Roche Effort to Expand Avastin in Breast Cancer Delayed by U.S. Regulators
Roche Holding AG said U.S. regulators, seeking more data, delayed its application to allow use of the Avastin cancer drug against breast tumors.
The Food and Drug Administration had been expected to decide today on the application. Instead, the FDA said it would take action by Dec. 17 on whether Avastin should gain approval for initial treatment of breast cancer that has spread, when combined with chemotherapies, the Genentech unit of Basel, Switzerland-based Roche said in a statement today. The drug already is being used in this way under a conditional approval.
The medicine, cleared for brain, lung and colon tumors, is the first to fight cancer by blocking the growth of blood vessels that feed tumors, a process called angiogenesis. Broadening its use for breast cancer may add 1 billion francs ($990 million) in annual sales, said Carri Duncan, an analyst at Macquarie Group in Zurich, before the announcement.
“We are pleased by the FDA’s decision to review additional information on Avastin and are committed to working closely with the agency during this extended review period,” Hal Barron, the company’s chief medical officer, said in the statement.
Avastin generated 1.73 billion Swiss francs in revenue during the second quarter. The medicine was developed by the company’s South San Francisco, California-Genentech unit, fully acquired by the European drugmaker last year for $46.8 billion.
The FDA in 2008 granted conditional clearance through the agency’s accelerated-approval program for the drug’s use in breast cancer, alongside the chemotherapy paclitaxel.
In November 2009, the Swiss company asked the FDA to expand approval to allow the drug to be paired with the additional chemotherapies, including capecitabine, a Roche medicine sold under the brand name Xeloda.
In July, an advisory panel in July voted 12 to 1 in favor of rescinding the accelerated approval. Study data failed to convince the panel that Avastin had a “clinically meaningful” benefit over chemotherapy alone in keeping cancer at bay.
“The real issue for the FDA remains that the drug doesn’t show any improvement in overall survival for breast cancer, no matter how the data are interpreted,” Duncan said.
The FDA’s 2008 clearance overruled an advisory panel that concluded the benefit of slowing the spread of tumors wasn’t worth the risk of side effects including high blood pressure and death. The FDA usually follows panels’ advice, though it isn’t required to do so.
Drugs that win conditional clearance can later be pulled from the market if subsequent data fails to show that a treatment increases long-term survival or slows progression of the disease while improving quality of life.

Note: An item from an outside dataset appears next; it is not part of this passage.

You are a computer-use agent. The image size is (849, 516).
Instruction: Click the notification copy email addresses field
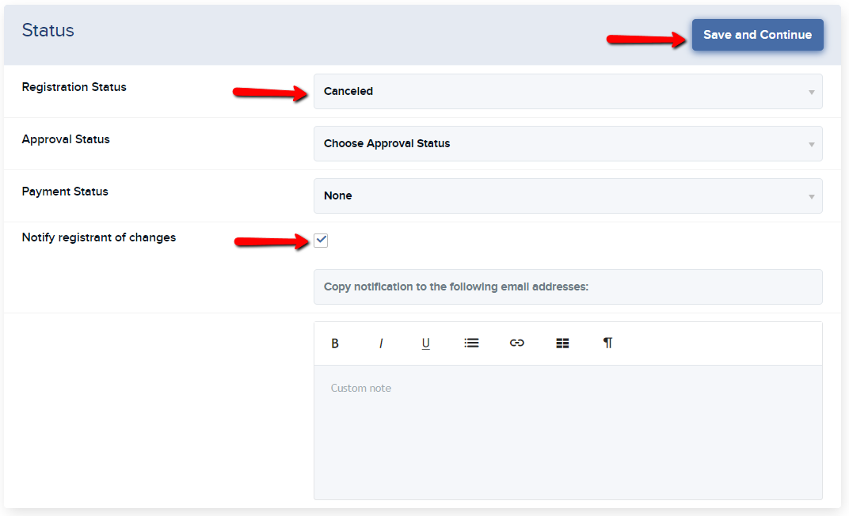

Pfizer Inc.’s leukemia treatment Mylotarg in June became the first drug with accelerated approval to come off the market after studies linked it to deaths from liver and lung complications and failed to prove it works. New York-based Pfizer, the world’s largest drugmaker, voluntarily halted sales of the drug, which won accelerated FDA approval 10 years ago based on preliminary data showing improved remission rates.
Avastin’s conditional clearance was based on a clinical trial, called E2100, which showed the drug stalled breast cancer by an additional 5.5 months on average when paired with paclitaxel, compared with chemotherapy alone, the FDA said in its report.
A later trial, called Avado, showed a high dose of Avastin paired with docetaxel chemotherapy kept the disease at bay for 0.9 months, compared with treatment by chemotherapy alone, an FDA review said July 20. A lower Avastin dose gave patients an additional 0.8 months.
Another clinical study completed after approval, called Ribbon-1, found Avastin combined with taxane or anthracycline- based chemotherapies stalled tumor growth by 1.2 months, compared with treatment with chemotherapy alone, the agency said in its review. Patients who were treated with Avastin combined with Xeloda lived 2.9 months longer without their disease progressing, compared to those given chemotherapy by itself.
Breast cancer is the most common malignancy in females and strikes about 1 million women a year globally, according to the Geneva-based World Health Organization. Avastin is approved for about three quarters of women whose breast cancer has been recently diagnosed as having spread to other organs. It doesn’t include women who have a mutation to the HER2 protein, a known risk factor. Patients with HER2 mutations are eligible for another Roche drug, Herceptin.